My name is Asa, but my username for most sites is ThaRatChick, because rats are my usual pet of choice. I'm a teenager in the USA. I have 4 rats and a pigeon currently. At my dad's we have 2 rats, 2 dogs, a ball python, and we plan on getting 6 baby chinese mantids. We are getting them from someone on craigslist who had many more hatchlings(nymphs?) than expected. My dad is a macro photographer, mostly of insects and arachnids. You can see his site here- http://www.mplonsky.com/photo/

His photography is a great excuse for us to get mantids  

I've been reading a lot on the site, mostly the pinned topics. But i still have to learn a lot! :blink: With these little chinese mantids, should be separate them right away? I'm not sure of the age but I'll be sure to ask the breeder. We will probably get some fruit flies from petco. I think we should be able to get some type of wingless FF culture online. Do you guys have any suggestions on where to get the FFs? Or what supplies we'll need to breed them?

I'm excited to get the little guys and girls!


----------



## hibiscusmile (Apr 14, 2010)

Welcome! Your local pet shop may have them, call and make sure, or u might lose some babies while trying to find them, many on here sell fruit flies, just check out the ads. Enjoy your stay!


----------



## ThaRatChick (Apr 14, 2010)

The only pet shop we have is petco, so i figure we will buy some flightless FFs from there until we can get a shipment of a breeding kit


----------



## Rick (Apr 15, 2010)

Welcome. I've had a rat or two over the years.


----------



## ismart (Apr 15, 2010)

Welcome to the forum!  I also own a hairless rat named katelyn.


----------



## revmdn (Apr 15, 2010)

Welcome.


----------



## ZoeRipper (Apr 15, 2010)

Welcome! I'm a rat person too. I've got 3 beautiful girls (Lady, Bug, and Beauty. Beauty was my most recent rescue, and she's turning out nicely! Are you on RatShackForum or RatForum? Or Goosemoose? I'm ZoeHale on RSF and RF, Rattymama918 on GM.)


----------



## ThaRatChick (Apr 15, 2010)

I think I'm on TheRatShack and may RatForum but I'm not very active. Goosemoose is the bane of my internet existence, I'm ThaRatChick there too! Drache posted a link to here, a believe, when i posted a mantid thread on GM.

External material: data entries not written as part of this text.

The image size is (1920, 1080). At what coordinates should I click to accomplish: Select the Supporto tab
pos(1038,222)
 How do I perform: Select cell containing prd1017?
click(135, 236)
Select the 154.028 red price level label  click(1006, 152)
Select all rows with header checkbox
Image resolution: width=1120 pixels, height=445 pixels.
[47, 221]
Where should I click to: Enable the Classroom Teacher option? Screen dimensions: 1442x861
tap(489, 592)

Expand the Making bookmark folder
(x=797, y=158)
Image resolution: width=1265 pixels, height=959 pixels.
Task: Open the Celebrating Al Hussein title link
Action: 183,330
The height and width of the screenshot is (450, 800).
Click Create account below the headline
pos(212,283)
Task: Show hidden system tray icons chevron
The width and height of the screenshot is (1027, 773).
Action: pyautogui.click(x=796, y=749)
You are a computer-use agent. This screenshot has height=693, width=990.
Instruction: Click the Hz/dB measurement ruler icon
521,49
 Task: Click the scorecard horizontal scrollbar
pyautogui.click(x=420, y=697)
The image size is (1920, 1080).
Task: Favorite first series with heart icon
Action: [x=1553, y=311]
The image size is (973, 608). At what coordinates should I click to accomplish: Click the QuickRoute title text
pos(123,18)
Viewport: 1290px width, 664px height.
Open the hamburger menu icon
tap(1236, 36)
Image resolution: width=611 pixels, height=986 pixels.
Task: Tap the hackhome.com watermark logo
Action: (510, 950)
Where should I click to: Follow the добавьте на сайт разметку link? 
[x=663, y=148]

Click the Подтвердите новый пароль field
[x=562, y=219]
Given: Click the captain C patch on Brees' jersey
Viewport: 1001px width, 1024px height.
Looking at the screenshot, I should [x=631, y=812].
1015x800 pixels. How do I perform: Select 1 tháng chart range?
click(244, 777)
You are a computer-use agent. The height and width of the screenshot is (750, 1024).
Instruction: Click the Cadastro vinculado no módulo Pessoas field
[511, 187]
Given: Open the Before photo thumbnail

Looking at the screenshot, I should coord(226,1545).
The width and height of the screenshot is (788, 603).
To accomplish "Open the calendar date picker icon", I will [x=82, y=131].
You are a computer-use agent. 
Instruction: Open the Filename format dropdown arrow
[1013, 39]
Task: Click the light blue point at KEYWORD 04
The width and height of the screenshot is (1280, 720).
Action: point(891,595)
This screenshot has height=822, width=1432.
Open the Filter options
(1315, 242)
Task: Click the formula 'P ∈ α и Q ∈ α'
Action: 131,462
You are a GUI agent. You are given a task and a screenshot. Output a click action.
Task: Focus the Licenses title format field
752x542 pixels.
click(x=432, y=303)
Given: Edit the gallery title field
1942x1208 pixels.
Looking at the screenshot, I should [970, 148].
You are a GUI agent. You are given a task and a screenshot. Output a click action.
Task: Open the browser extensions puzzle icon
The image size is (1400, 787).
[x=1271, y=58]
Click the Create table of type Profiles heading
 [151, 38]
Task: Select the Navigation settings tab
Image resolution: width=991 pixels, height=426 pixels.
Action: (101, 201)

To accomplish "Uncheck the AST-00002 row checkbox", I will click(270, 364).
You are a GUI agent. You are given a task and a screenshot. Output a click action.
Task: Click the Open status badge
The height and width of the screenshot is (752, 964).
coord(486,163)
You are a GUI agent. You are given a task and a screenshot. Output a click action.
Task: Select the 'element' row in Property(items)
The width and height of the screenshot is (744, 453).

We'll be getting the mantids tomorrow around 4-5. We'll try and order the FF cultures maybe tonight? I think ill order from MantisPlace, they look pretty good!  

I'll post lots of pics, my dad probably won't even have time to photograph them (haha, the mantids are mostly for me) and i told him if he does, to be careful not to kill them with the flash! He actually was hired to take pics of soybean aphids and killed all of them eventually from the flash... :blink:


----------



## Rick (Apr 16, 2010)

The flash won't kill a mantis.


----------



## ThaRatChick (Apr 16, 2010)

I dunno, with the babies... He uses some pretty powerful stuff.

Either way, I don't think the mantids would appreciate the flash :lol:


----------